For several decades the "big American LaFrance" has sat in disrepair in a city storage yard under a tarp, largely forgotten. A fundraising effort in 1987 to restore it to its former glory had failed, Norvelle said.
There's now renewed interest in restoring the LaFrance, and public works director Mike Fuller has gotten involved. Norvelle said the desire of those involved is to hire experienced restorer Andy Swift for the job. Even American LaFrance itself has hired him to do restoration work on their own trucks. (The company ceased operations last month after building fire trucks for over a century.)
Norvelle said Swift, who has a shop in Maine, knows how to procure or reproduce its missing and worn parts and even uses the correct paint for the era — minus the lead, of course. The $170,000 estimated cost isn't cheap, but Norvelle said the department hopes to begin a fundraising effort soon so the project does not impact the city budget.

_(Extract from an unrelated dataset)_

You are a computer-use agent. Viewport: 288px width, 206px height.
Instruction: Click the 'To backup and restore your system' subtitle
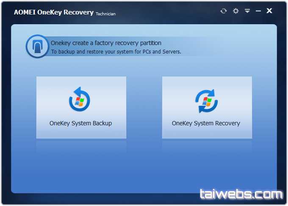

"There's not many people that want to break their knuckles and restore this stuff," Norvelle said. "I have people (in the fire department) who would be interested in the upkeep and seeing it done. The whole department would be happy then. We only have limited tools for fabrication."
He pointed out a missing piece at the rear of the body to the Voice. "That guy back in Maine knows what goes here. I'd like to see it done right," he said.
In its current state, the old fire engine appears a bit rusty, with most of its parts on hand but some removed and others stowed away to prevent theft, such as its signature bell and massive brass radiator. The 14-liter, in-line six-cylinder engine, which once made 100 horsepower, is hard to miss, as is the water pump under the driver's seat so the truck could be easily maneuvered up to a fire hydrant. Sitting amongst modern city vehicles and equipment, its swooping fenders and fine metalwork evoke a whole different era.
Norvelle says firefighters would prefer to not try to restore the fire engine themselves, as it's just too fine an antique. And restoring the city's 1917 Model T fire truck on a budget of only $700 a month has taken decades for firefighters in their spare time.
The LaFrance is the city's first effective fire engine and the sort of vehicle that wealthy collectors of the finest vintage cars have proudly shown off. And it belongs to the taxpayers of the city of Mountain View. Norvelle and other firefighters say they believe residents deserve to have it restored.